It looks as if David Cronenberg’s film adaptation of Don DeLillo’s novel Cosmopolis is becoming somewhat of a revolving door. A few weeks ago we reported that Robert Pattinson had signed on to star in the film, bringing to an untimely end Cosmopolis’ Colin Farrell-era. Fast-forward to today and we’re hearing reports that Keira Knightley may be taking on the film’s female lead, replacing Marion Cotillard in the process.
Kudos to The Playlist for connecting the dots provided by the Cosmopolis fansite which points out that the film’s production company (Alfama Films) now lists Knightley as starring in the project. Knightley recently worked with Cronenberg on A Dangerous Method so perhaps the two developed a rapport that would make this potential move a little less “from left-field.” Of course, we’ll bring you confirmation on the matter as soon as we have it. Cosmopolis is currently scheduled to begin shooting in Toronto around mid-May. For more, hit the jump to check out a synopsis of DeLillo’s novel.
Here’s a plot summary for Delillo’s Cosmopolis [from Wikipedia]:
Cosmopolis is the story of Eric Packer, a 28 year old multi-billionaire asset manager who makes an odyssey across midtown Manhattan in order to get a haircut. The stretch limo which adorns the cover of the book is richly described as highly technical and very luxurious, filled with television screens and computer monitors, bulletproofed and floored with Carrara marble. It is also cork lined to eliminate (though unsuccessfully, Packer notes) the intrusion of street noise.

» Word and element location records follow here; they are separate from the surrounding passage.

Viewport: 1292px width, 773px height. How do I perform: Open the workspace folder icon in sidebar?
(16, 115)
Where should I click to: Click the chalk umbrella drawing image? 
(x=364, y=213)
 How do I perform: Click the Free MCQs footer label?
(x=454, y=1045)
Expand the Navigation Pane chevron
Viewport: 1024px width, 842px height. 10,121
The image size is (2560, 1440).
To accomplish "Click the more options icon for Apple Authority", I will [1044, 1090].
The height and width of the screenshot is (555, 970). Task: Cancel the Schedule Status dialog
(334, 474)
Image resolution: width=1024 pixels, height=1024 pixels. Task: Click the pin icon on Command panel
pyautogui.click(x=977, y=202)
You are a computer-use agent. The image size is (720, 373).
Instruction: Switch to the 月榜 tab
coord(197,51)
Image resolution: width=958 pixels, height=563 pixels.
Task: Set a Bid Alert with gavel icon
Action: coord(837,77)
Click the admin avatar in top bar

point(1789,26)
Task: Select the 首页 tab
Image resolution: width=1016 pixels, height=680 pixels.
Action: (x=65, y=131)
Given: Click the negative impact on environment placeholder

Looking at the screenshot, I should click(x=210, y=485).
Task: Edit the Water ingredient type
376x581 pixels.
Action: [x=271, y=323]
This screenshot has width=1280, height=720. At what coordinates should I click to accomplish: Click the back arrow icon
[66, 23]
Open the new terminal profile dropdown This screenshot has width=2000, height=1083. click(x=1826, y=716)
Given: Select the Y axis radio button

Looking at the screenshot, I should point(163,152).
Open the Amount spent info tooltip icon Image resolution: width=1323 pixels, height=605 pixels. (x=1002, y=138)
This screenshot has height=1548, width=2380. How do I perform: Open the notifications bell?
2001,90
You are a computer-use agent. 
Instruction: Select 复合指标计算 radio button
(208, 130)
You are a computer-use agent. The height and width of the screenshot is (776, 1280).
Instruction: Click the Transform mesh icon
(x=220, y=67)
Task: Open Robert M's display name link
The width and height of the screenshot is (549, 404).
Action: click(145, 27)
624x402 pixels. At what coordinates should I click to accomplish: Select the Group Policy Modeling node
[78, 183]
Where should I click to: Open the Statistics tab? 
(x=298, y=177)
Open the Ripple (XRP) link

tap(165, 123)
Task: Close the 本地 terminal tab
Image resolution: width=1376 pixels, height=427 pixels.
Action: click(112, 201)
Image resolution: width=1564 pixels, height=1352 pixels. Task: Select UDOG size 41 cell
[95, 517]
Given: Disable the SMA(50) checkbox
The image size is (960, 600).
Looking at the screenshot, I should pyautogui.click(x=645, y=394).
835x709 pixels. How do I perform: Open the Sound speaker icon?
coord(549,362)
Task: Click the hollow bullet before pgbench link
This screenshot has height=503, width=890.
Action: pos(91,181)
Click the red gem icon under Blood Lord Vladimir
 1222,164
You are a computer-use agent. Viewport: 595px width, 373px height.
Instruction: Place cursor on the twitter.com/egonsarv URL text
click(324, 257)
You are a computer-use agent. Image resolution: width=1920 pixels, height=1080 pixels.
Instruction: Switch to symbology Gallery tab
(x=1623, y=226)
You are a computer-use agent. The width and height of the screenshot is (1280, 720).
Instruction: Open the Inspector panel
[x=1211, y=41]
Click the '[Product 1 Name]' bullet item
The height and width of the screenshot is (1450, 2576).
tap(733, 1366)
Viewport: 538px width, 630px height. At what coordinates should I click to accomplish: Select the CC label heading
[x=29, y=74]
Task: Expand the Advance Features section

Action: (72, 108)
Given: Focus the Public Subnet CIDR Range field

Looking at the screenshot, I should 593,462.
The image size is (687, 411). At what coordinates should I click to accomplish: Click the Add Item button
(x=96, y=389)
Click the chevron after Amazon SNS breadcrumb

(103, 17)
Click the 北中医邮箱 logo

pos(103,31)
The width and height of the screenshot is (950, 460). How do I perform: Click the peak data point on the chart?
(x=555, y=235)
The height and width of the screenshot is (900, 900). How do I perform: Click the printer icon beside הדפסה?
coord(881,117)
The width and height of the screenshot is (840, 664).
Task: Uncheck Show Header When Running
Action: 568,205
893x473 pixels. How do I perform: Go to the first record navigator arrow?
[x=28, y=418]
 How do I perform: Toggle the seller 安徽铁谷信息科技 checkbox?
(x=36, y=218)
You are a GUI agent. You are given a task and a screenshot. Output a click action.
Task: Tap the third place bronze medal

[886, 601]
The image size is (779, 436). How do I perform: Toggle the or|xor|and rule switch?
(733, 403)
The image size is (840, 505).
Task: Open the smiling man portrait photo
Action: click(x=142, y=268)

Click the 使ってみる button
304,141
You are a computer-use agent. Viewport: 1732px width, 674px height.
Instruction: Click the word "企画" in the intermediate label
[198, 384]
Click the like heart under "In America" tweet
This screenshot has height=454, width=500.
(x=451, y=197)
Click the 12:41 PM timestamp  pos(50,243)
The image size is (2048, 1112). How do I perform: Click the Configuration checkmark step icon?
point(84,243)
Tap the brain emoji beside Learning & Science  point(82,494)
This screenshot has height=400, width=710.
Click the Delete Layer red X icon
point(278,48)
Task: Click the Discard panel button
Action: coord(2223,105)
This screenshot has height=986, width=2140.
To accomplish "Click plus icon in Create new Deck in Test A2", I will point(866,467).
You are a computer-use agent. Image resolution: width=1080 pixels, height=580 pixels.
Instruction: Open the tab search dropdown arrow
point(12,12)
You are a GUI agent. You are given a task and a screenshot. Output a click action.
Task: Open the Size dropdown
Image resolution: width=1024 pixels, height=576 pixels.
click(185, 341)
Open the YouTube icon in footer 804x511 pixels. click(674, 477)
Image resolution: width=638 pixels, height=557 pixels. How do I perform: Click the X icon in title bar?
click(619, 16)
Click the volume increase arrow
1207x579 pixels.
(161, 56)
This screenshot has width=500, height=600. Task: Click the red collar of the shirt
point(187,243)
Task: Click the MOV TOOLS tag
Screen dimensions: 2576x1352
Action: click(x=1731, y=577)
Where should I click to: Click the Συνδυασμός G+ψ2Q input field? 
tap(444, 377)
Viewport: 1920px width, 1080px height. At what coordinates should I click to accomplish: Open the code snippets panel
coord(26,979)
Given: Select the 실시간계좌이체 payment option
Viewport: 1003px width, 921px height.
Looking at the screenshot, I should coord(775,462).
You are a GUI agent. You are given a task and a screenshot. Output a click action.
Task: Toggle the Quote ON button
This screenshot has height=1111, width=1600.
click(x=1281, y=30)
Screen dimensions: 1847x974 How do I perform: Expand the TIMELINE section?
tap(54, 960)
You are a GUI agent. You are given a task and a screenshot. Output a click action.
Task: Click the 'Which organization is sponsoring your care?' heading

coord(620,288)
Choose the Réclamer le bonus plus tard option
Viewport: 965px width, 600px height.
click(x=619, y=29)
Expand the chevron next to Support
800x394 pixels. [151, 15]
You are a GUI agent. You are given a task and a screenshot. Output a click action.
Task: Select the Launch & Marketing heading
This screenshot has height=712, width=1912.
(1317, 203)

Like James Joyce’s Ulysses, Cosmopolis covers roughly one day of time and includes highly sexed women and the theme of father-son separation. Packer’s voyage is obstructed by various traffic jams caused by a presidential visit to the city, a funeral procession for a Sufi rap star and a full-fledged riot. Along the way, the hero has several chance meetings with his wife, seeing her in a taxi, a bookstore, and lying naked in the street, taking part in a movie as an extra. Meanwhile, Packer is stalked by two men, a comical “pastry assassin” and an unstable “credible threat”.
Through the course of the day, the protagonist loses incredible amounts of money for his clients by betting against the rise of the yen, a loss that parallels his own fall. Packer seems to relish being unburdened by the loss of so much money, even stopping to make sure he loses his wife’s fortune as well, to ensure his ruin is inevitable.